### Verilen Görev
Fatih Terim'in rakiple arasındaki farkın kapatılmasına dair sloganını konu alan metni kaldığı yerden devam ettirin.

66
o söz söylendiğinde rakibin başakşehir idi. ve anadolu kulüpleri sana oynadığı gibi oynamıyordu basaksehire karşı ta ki artık yumurta çıkışa gelene kadar. yumurta çıkışa geldiğinde artık küme düşmeme, avrupaya gitme olayları olduğundan rakipler de artık karşısında kim olduğuna bakmadan saldırmaya başlamış, başakşehir de kendince hesaba katmadığı puanlar kaybediyordu. şimdi rakibin basaksehir değil, beşiktaş ve fenerbahçe. başakşehir'e göre çok daha fazla gücü olan takımlar yani.
yine de kapanabilir mi fark? kapanabilir ama o zamanki kadar kolay değil.
72
bünyenin artık kendisine ve türevlerine doyduğu slogan.
insan sahada izlediği şeyin bir şeye benzemesini istemiyor değil bir noktadan sonra. hep bir zorlama hep bir ittirme kaktırma var kazanılan tüm maçlarda ve hatta kazanılan son 2-3 şampiyonlukta neredeyse. rahat rahat gümbür gümbür aldığımız maç bir elin parmağını geçmez, öyle bir şampiyonluk da en son ne zaman gördük bilmiyorum.
87
18 kısmı sırf uyak olsun diye söylenmişti bence...
73
fatih terim'in bu döneminde kullandığı bir slogan. ancak, biz sürekli kovalayan takım olmaktan yorulduk. (en azından ben) madem hoca böyle düşünüyor, ilk dönem açsın farkı. keyfimize bakalım. o sözün söylendiği takım siyasi lobisi dışında bir olayı olmayan başakşehirdi. başakşehire karşı kapatmak ile, fener/bjk'a karşı kapatmak aynı değil maalesef.

### Toplanan Malzeme
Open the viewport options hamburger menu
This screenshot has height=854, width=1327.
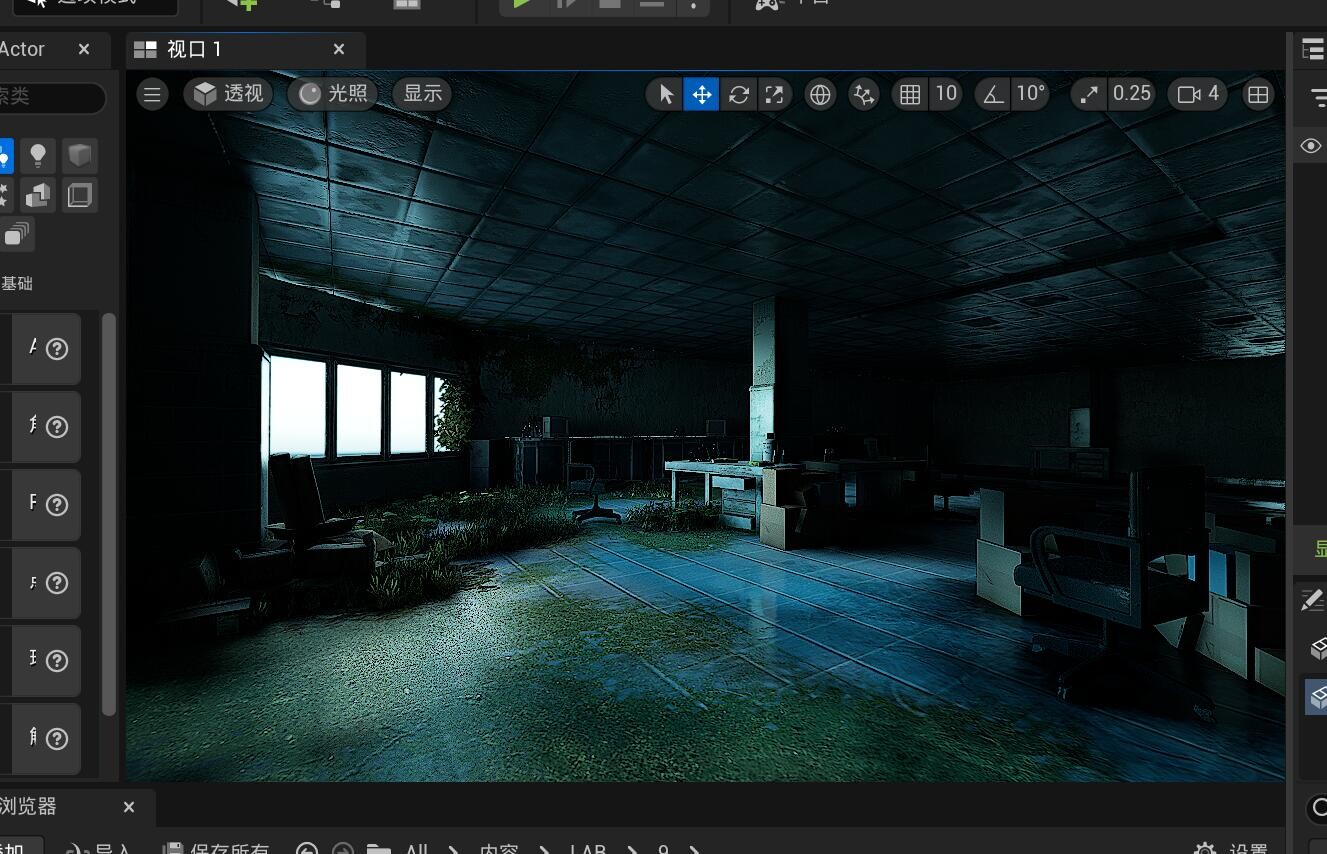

### Görevin Yanıtı
takımın 3 sene boyunca oynamaya çalıştığı futbolu açıkçası ben anlayamıyorum. çok iyi futbol bilen birisi değilimdir, yani maç başına oturduğumda sistemler, kayma vs. çok bilmem. ama bu sezon ne zaman galatasaray maçı izlesem şunu görüyorum. golü yersek maçı kaybediyoruz, 1-0 olunca 85'den sonra ölüp ölüp diriliyoruz, yarısında golü yiyoruz. adamlar 1-0 öne geçince, hemen forveti ikileyip orta sahayı boşaltıyoruz, o zaman da 1-1 yakalasak bile 2-1 geriye düşüyoruz. bizim bu sene rahatlamamız için gereken skor min 2-0 olmalı gibi geliyor bana. onu da bir türlü halledemiyoruz. 30. haftada 4-4-2'ye dönüyoruz. papatya falı gibi ortasaha değişiyor vs.
hocaya laf etmek haddime değil, dediğim gibi ben ortalama bir seyirciyim. ama geriye düşülen her maçta puan kaybı oluyorsa (sivas maçına kadar geriye düşülen her maç kaybedilmişti) burada tff, mhk, fb, yönetim şu bu değil, bizde sıkıntı var.
102
bugün astroloji saçmalığından korkanlara hatırlatılması gereken söz. saha dışına çıkınca diğer takımlardan fark kalmıyor. o kazanır bu kazanır kartlarım şunu diyor gibi işlerle ilgilenmeyin.
117
aradaki fark 8 puan değil. aradaki fark, birinin kazandıkça daha fazla kazanmak istemesi, diğerinin kaybettikçe "hakem" diye bağırması. 8 puan, skor değil. 8 puan, planla kaos arasındaki mesafe. şampiyonluk yarışında hızlı koşan değil, doğru yolda yürüyen kazanır. fenerbahçe yine kayboldu.
23
sanırım bu sezon 18 olan bölümünü deneyeceğiz. gazamız mübarek olsun.
68
galatasaray bu slogan ortaya atıldıktan sonraki on maçın üçünde puan kaybetmiştir. anlayacağınız bu sekiz puanın kapatılıp şampiyon oluşumuz bizden çok başakşehir'in patlamasıyla alakalıydı. başakşehir son on maçta tam 7 kez puan kaybetti. yanlış duymadınız "yedi" kez. sadece 3 tane maç kazanabilmişlerdi.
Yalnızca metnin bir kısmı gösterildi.